Every day, several speeding Amtrak trains slow from a roaring 110 miles per hour to a crawl of 30 miles per hour as they pass through a 151-year-old tunnel.
The Baltimore and Potomac Tunnel was built in 1873 and was hailed as an engineering marvel at the time. It connected Washington, D.C., to Baltimore by rail and allowed Maryland farmers to ship crops to markets in the city. Now, a century and a half later, the 1.4-mile-long tunnel has become a poster child for the country’s neglected rail infrastructure, which is often mired in political squabbles and left to the burden of ordinary citizens (in this case, commuters) as a result of.
Last March, Amtrak began a $6 billion project to build a new tunnel scheduled to open in 2035, with $66 billion in funding provided by the 2021 infrastructure bill. One of dozens of rail renewal projects across the country.
“Right now, we’re primarily trying to capture assets from the 19th and 20th centuries and pull them into the 21st century,” Amtrak CEO Stephen Gardner said. wealth in an interview.
In addition to the Baltimore and Potomac Tunnels, Amtrak has some similarly aging infrastructure throughout the Northeast. Elsewhere in Maryland, trains rattled across the Susquehanna Bridge, which was built in 1906 when Theodore Roosevelt was president and there were only 46 states in the United States. The Sawtooth Bridge, built years later, still carries commuters in northern New Jersey.
The bridges and tunnels, which are more than a century old, are among the most eye-popping examples of the country’s aging rail network. But across the U.S., some newer but still outdated infrastructure limits train speeds, often causing crowding and delays. Decades-old tracks mean that on some routes trains cannot accelerate to their top speeds, making modern locomotives pointless.
As Amtrak’s years-long repair backlog continues to build, lawmakers are increasingly uninterested in spending the money needed to repair it. This means that as infrastructure continues to struggle, the price of fixing them keeps rising, which only makes it an increasingly unattractive investment. Before the infrastructure bill, Amtrak had never received so much funding from the federal government, which subsidizes most of the company’s capital expenditures.
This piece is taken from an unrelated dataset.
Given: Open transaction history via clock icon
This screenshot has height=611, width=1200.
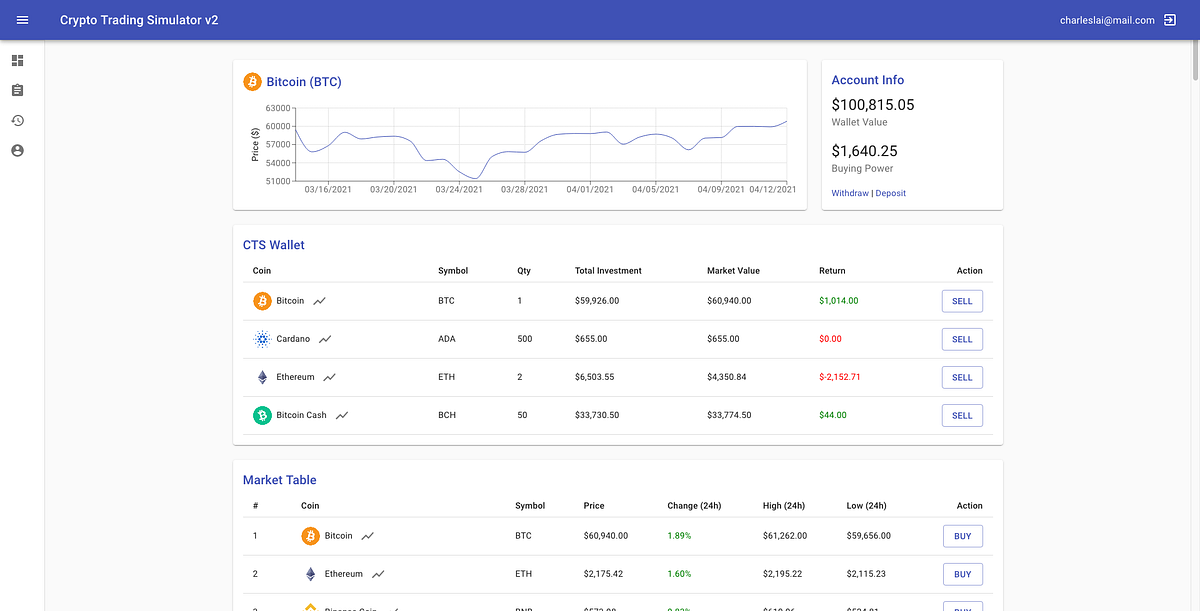Looking at the screenshot, I should tap(17, 120).
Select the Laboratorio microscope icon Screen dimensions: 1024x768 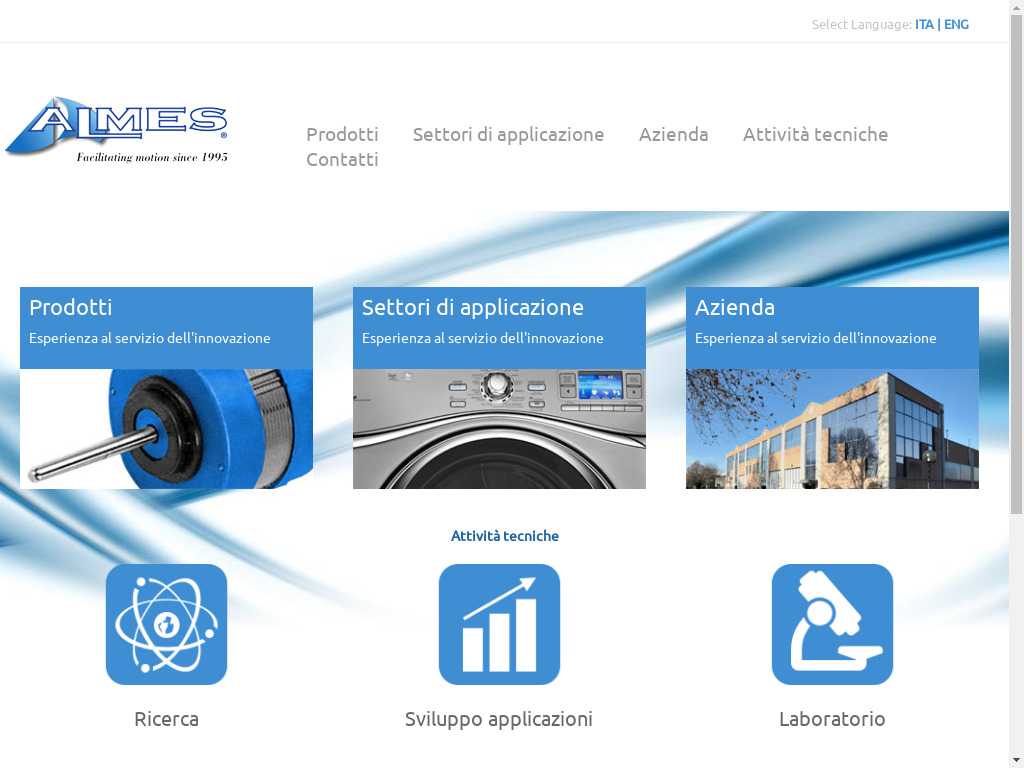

Like most passenger rail operators, Amtrak doesn’t make enough money from ticket sales to pay for the tens of billions of dollars needed to regularly upgrade track, buy new locomotives and invest in new lines. Worse, it is often mired in the battles of congressional politics, making necessary funding hard to come by.
“If you have to buy new equipment or make major infrastructure improvements, you have to do it with government funding,” said Allan Zarembski, a professor of civil engineering at the University of Delaware. “That’s the world. What other places have done. Historically, Amtrak has been influenced by the current administration or the current political climate.
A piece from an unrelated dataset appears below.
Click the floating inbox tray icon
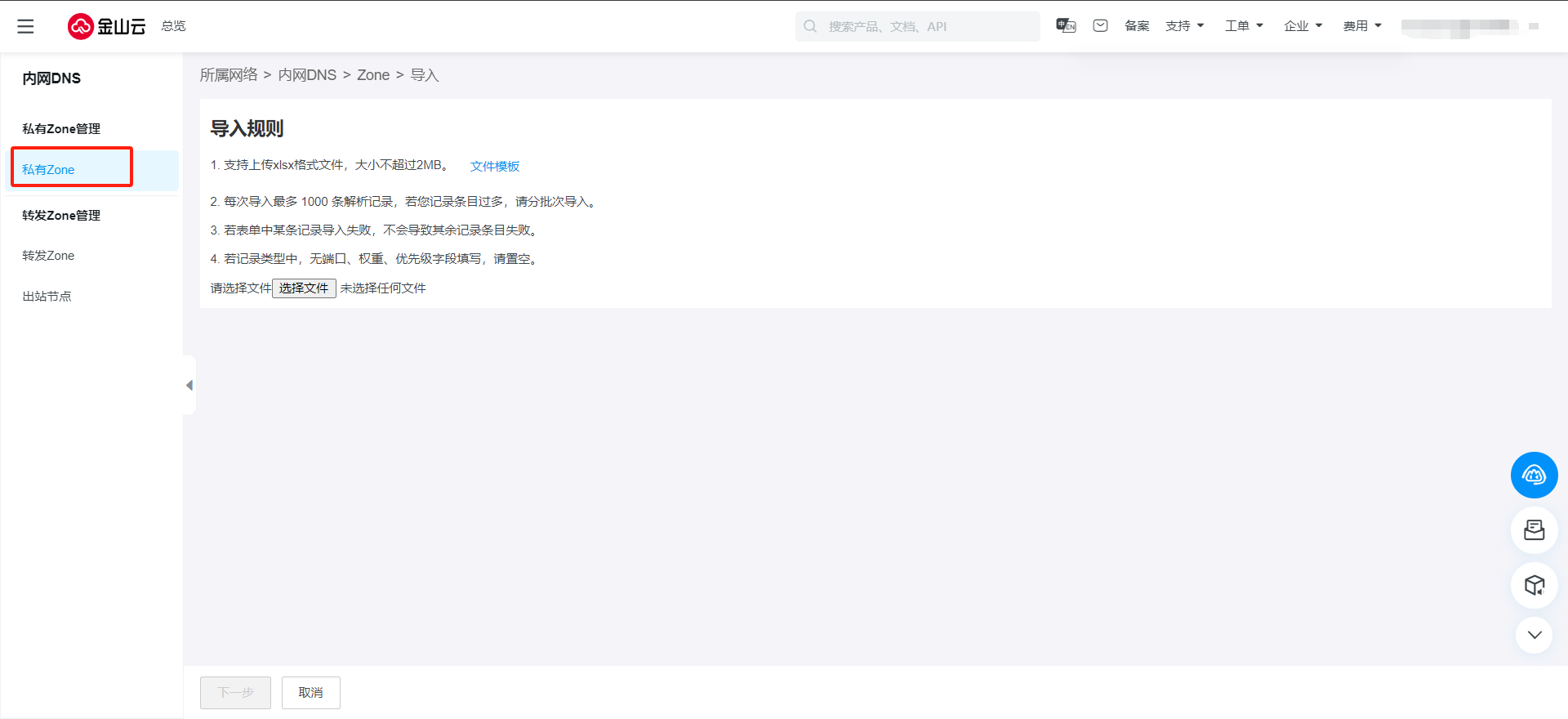The width and height of the screenshot is (1568, 719). tap(1534, 530)
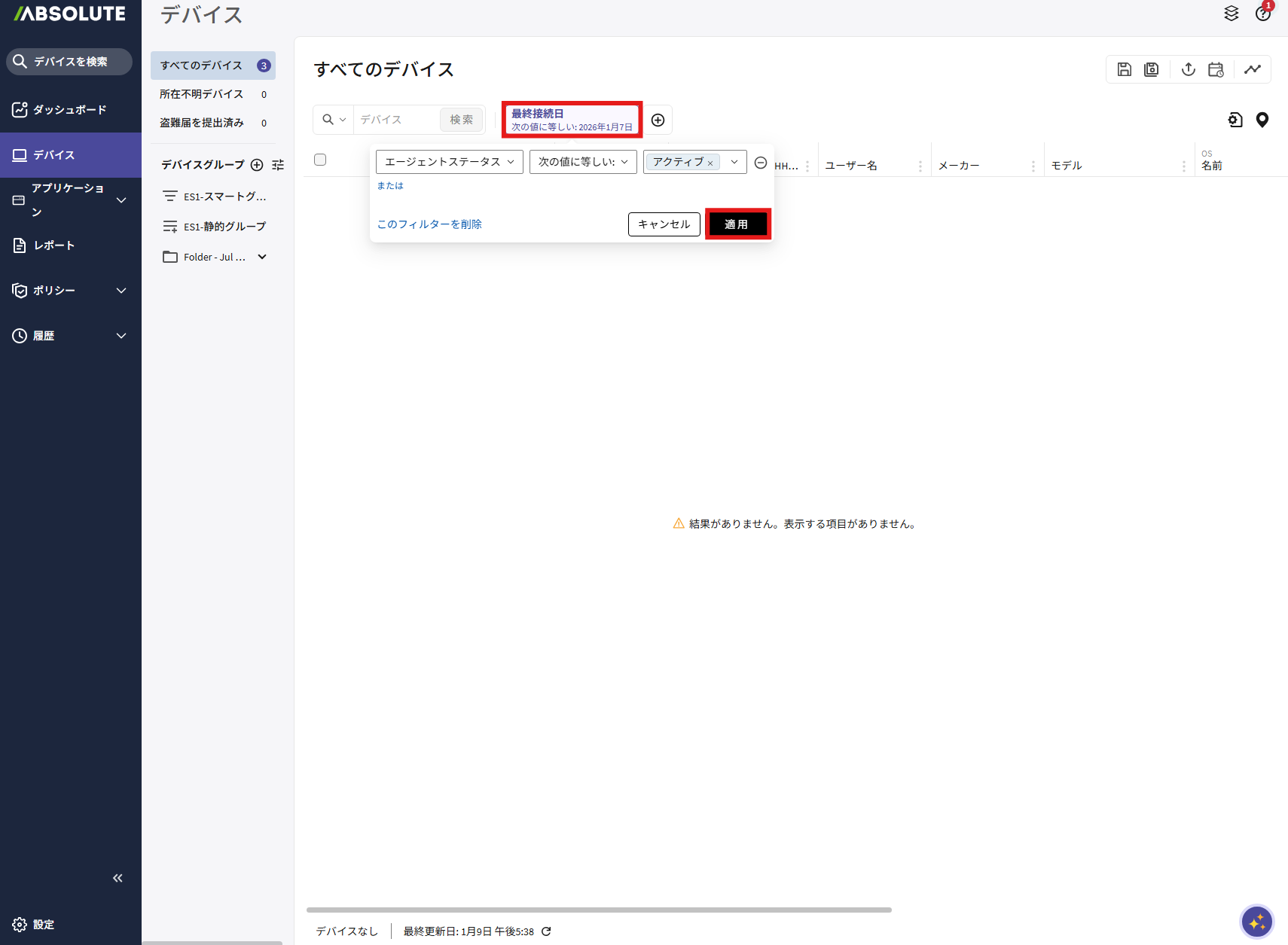
Task: Toggle the select all devices checkbox
Action: (x=320, y=160)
Nationally, infrastructure investment is lagging behind. According to the American Society of Civil Engineers, there is a maintenance backlog worth $45 billion on the Northeast Corridor alone, the nation’s busiest train route from Washington, D.C., to Boston. According to the same report, antiquated infrastructure along the country’s rail lines resulted in train delays totaling 328,000 minutes, equivalent to about 700 trips from Washington to Boston.
As of last November, Amtrak had made significant progress in addressing accumulated maintenance issues along the Northeast Corridor. Amtrak worked with the Department of Transportation to secure $16.4 billion in funding for 25 projects along the route. The projects include building a new Hudson River tunnel between New York and New Jersey. The original tunnel was built in 1910 and suffered severe saltwater damage during Superstorm Sandy in 2012. Use the train.
In Maryland, the Susquehanna Bridge is expected to receive $2.1 billion to build faster track. Throughout the rail corridor, outdated rails force trains to slow down and prevent them from reaching their top speeds. Another set of repairs planned for a 117-year-old bridge over the Connecticut River will allow trains to speed up from 45 mph to 70 mph.
“In many ways, we are still essentially operating a 19th-century rail network, and we have gradually improved that network,” Gardner said.